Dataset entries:
▽
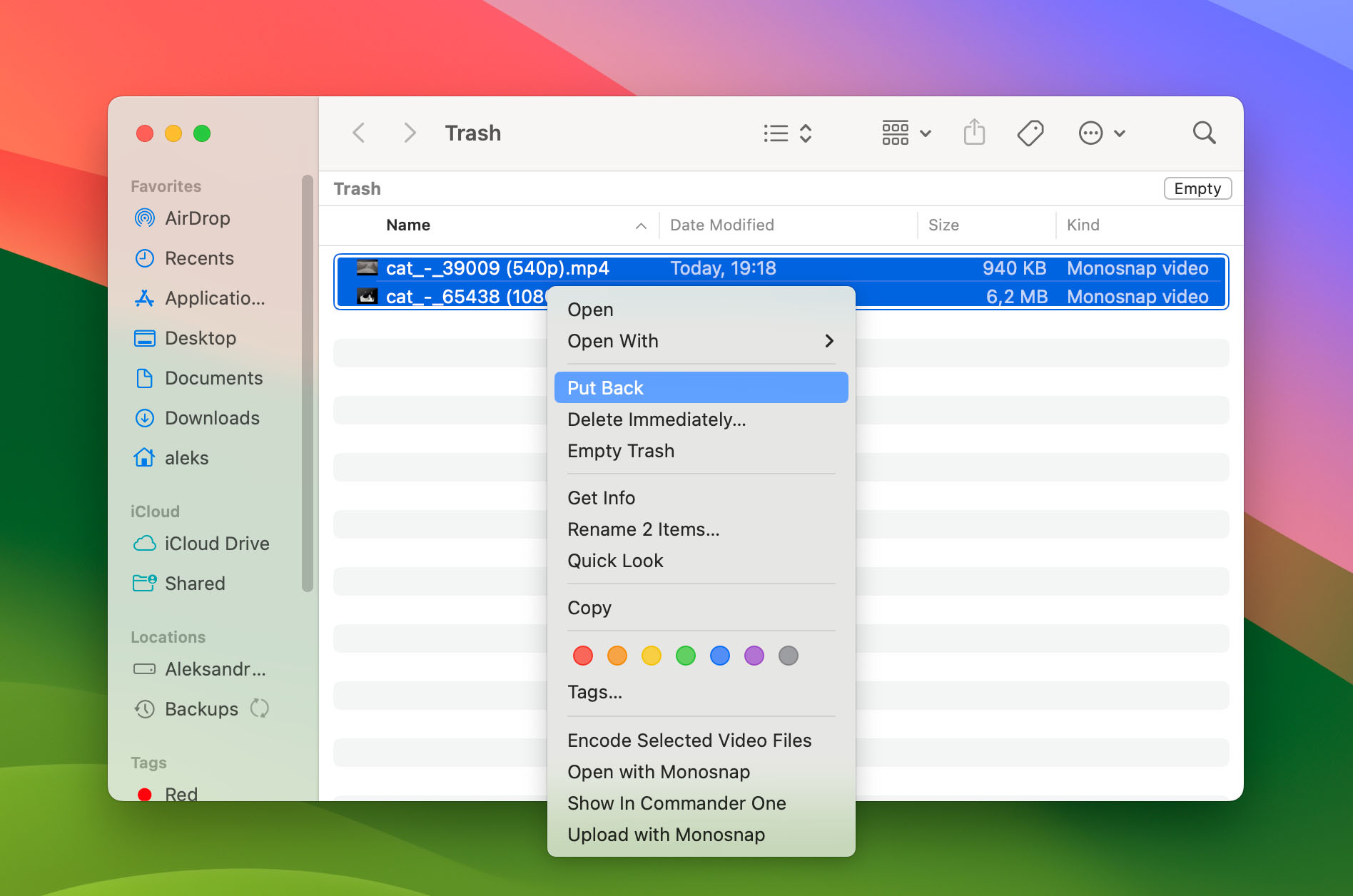Choose Put Back from context menu
The width and height of the screenshot is (1353, 896).
coord(700,388)
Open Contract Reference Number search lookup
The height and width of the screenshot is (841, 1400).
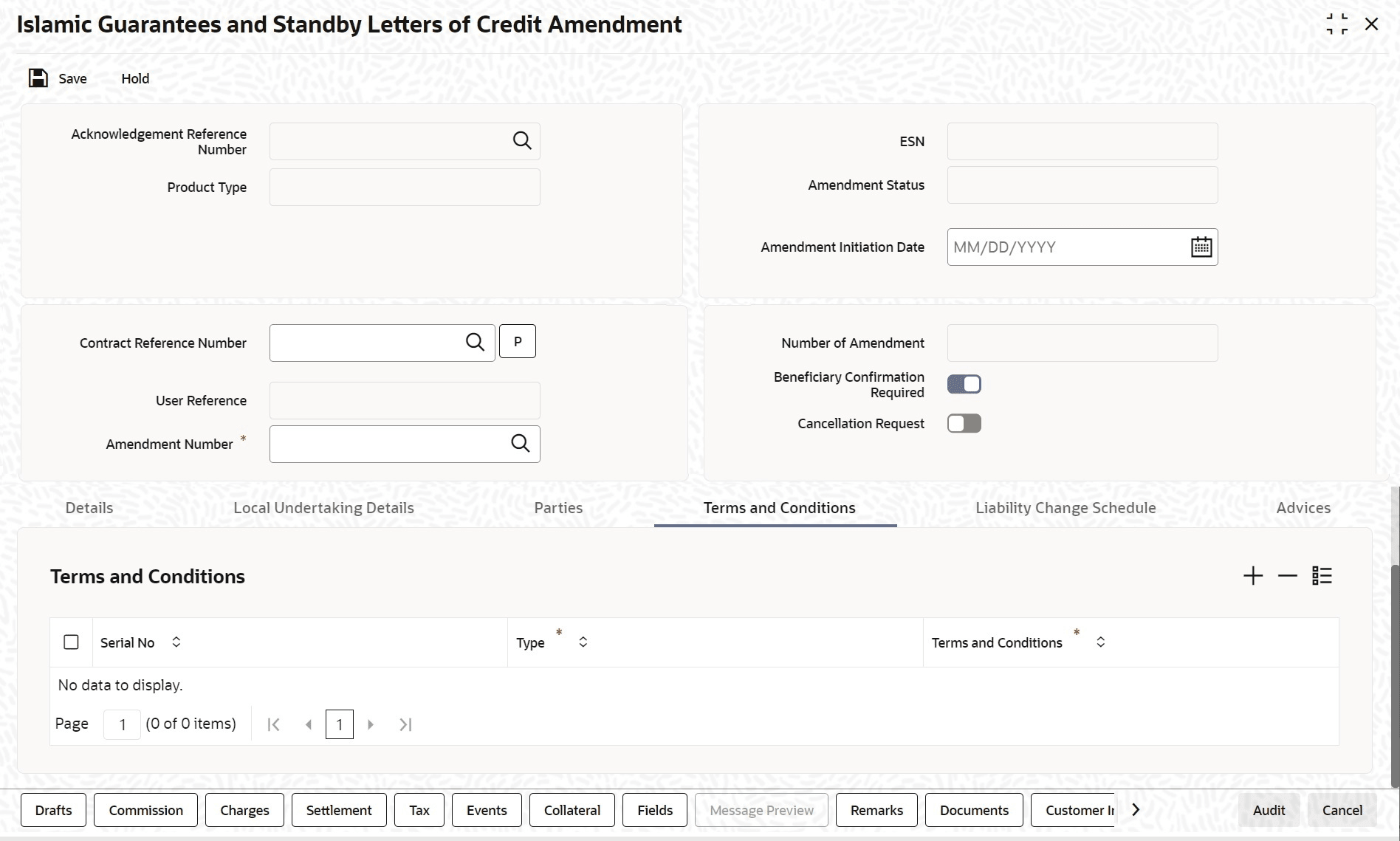(x=475, y=342)
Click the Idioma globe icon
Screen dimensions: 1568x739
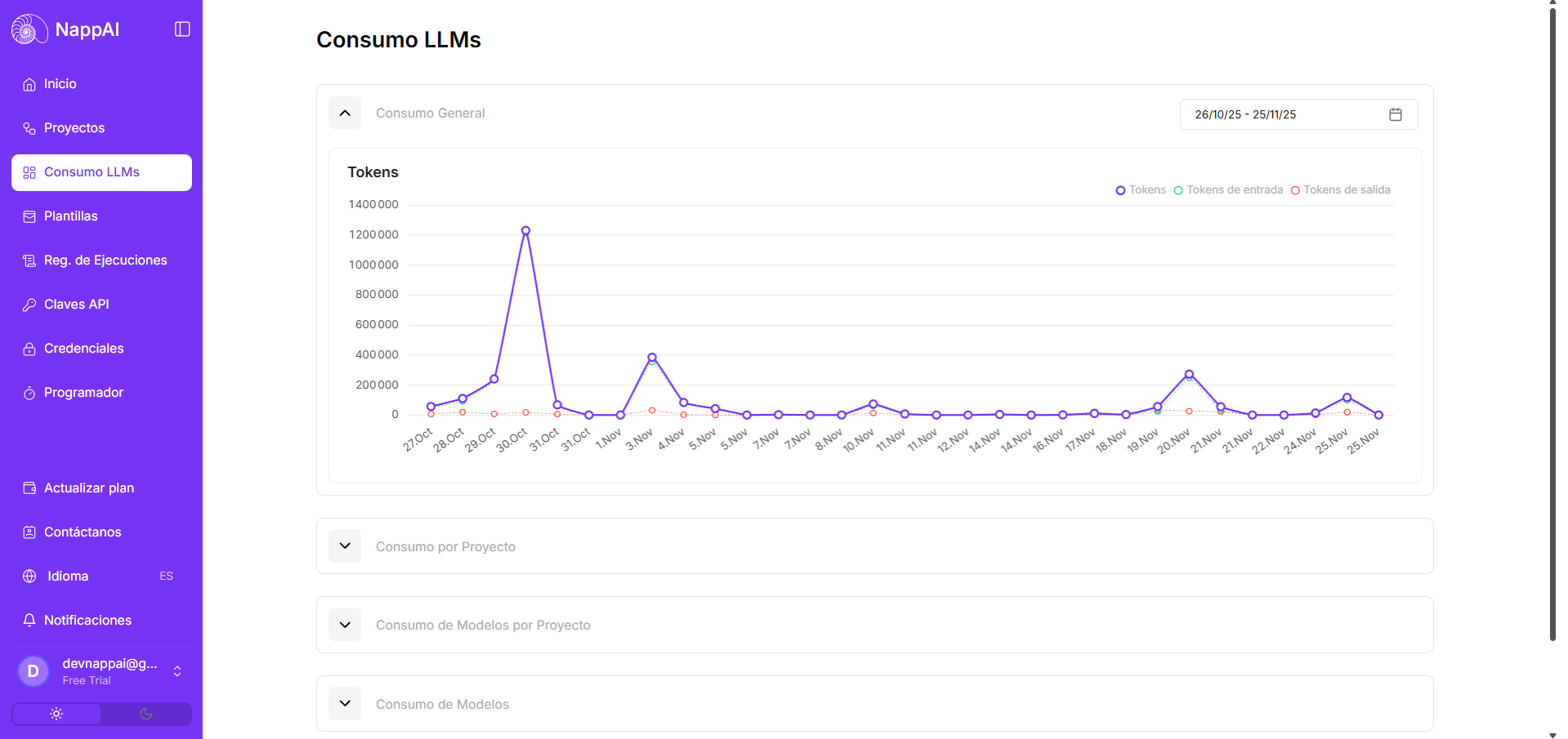(x=29, y=577)
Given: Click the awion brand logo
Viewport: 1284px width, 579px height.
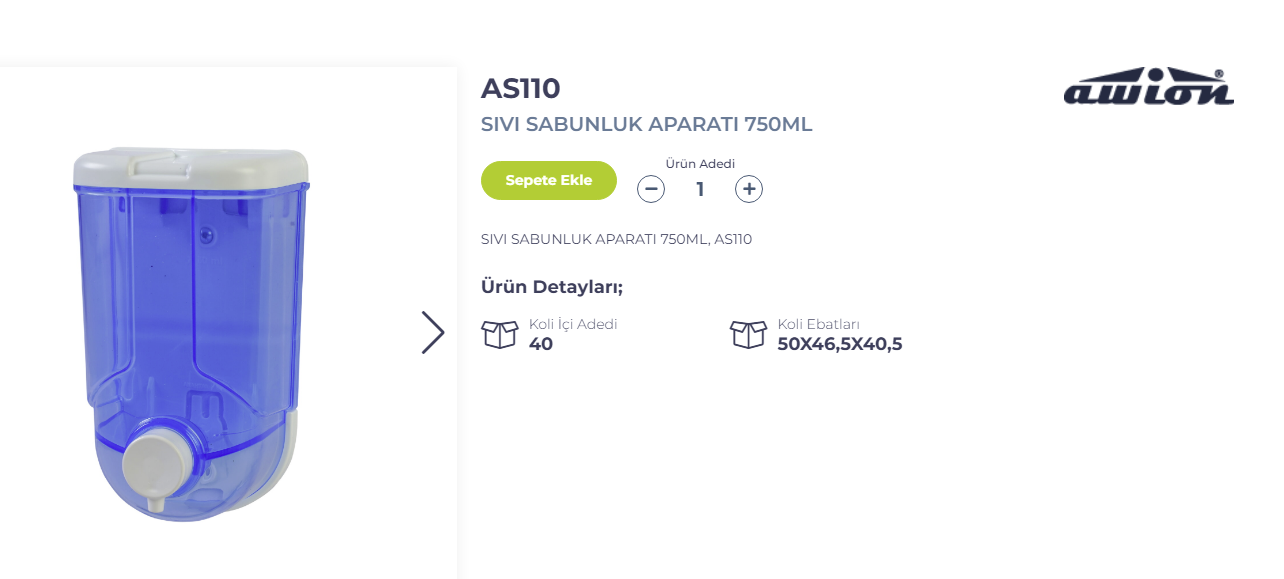Looking at the screenshot, I should (x=1148, y=87).
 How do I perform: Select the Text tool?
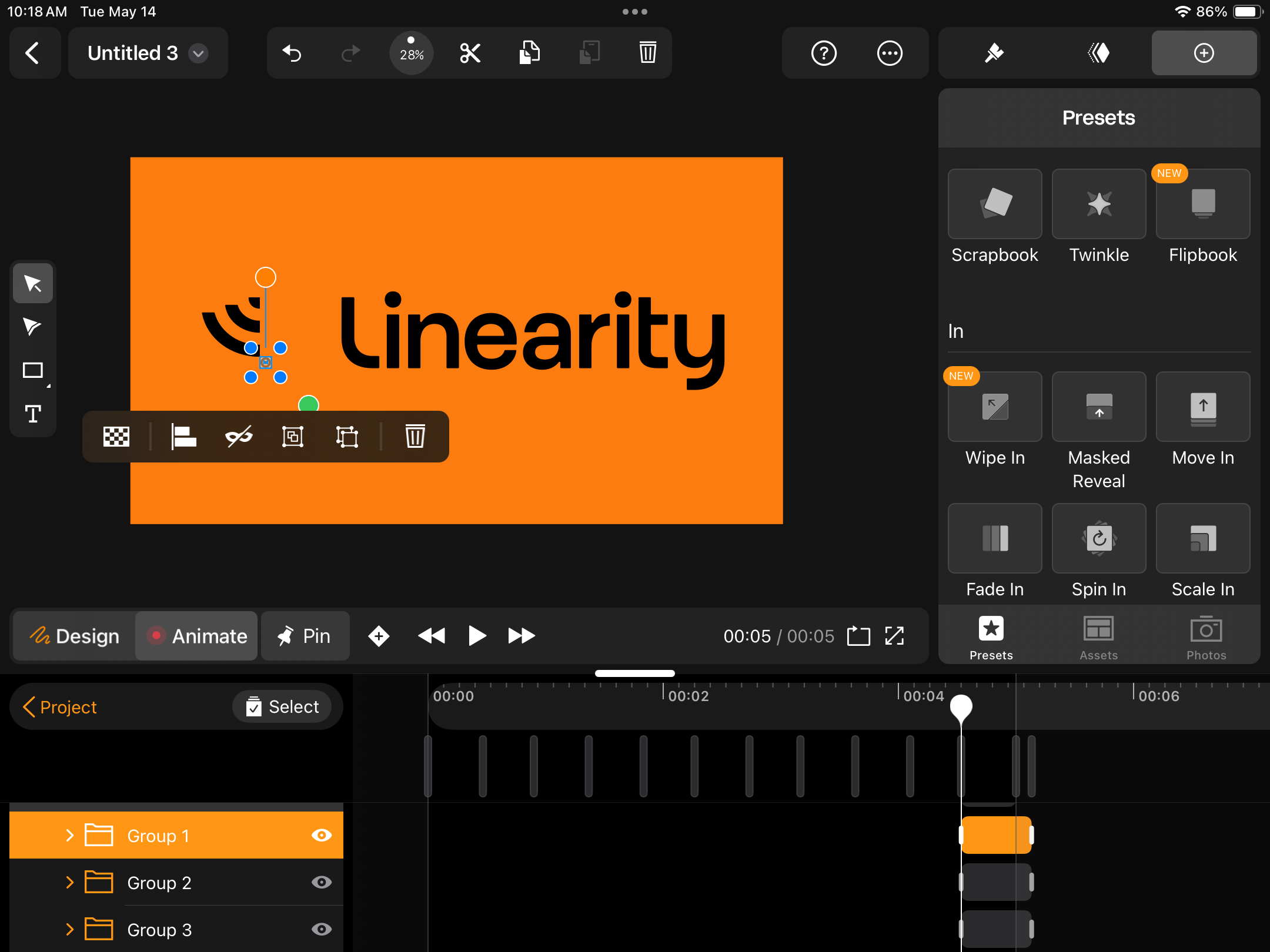point(33,414)
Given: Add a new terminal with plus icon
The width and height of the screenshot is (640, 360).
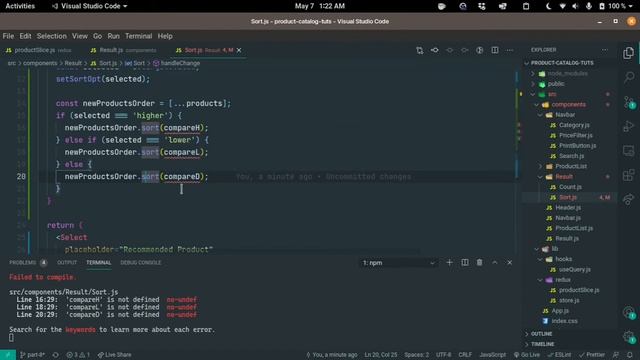Looking at the screenshot, I should [449, 262].
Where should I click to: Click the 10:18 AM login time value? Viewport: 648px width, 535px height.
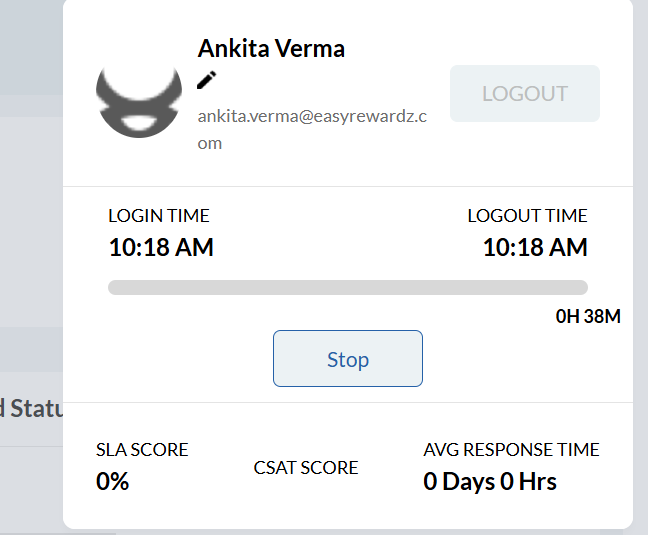pyautogui.click(x=161, y=247)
△
PROBLEM DETAILS:
Your copy should begin at the line containing "Screen dimensions: 1568x739" and end at the last line of the data above, matching each line exactly and holding no pictures.

COMPLETED TASK:
Screen dimensions: 1568x739
(x=29, y=577)
Given: Click the awion brand logo
Viewport: 1284px width, 579px height.
Looking at the screenshot, I should (x=1148, y=87).
 How do I perform: Select the Text tool?
point(33,414)
Given: Add a new terminal with plus icon
The width and height of the screenshot is (640, 360).
Looking at the screenshot, I should [449, 262].
Where should I click to: Click the 10:18 AM login time value? Viewport: 648px width, 535px height.
pyautogui.click(x=161, y=247)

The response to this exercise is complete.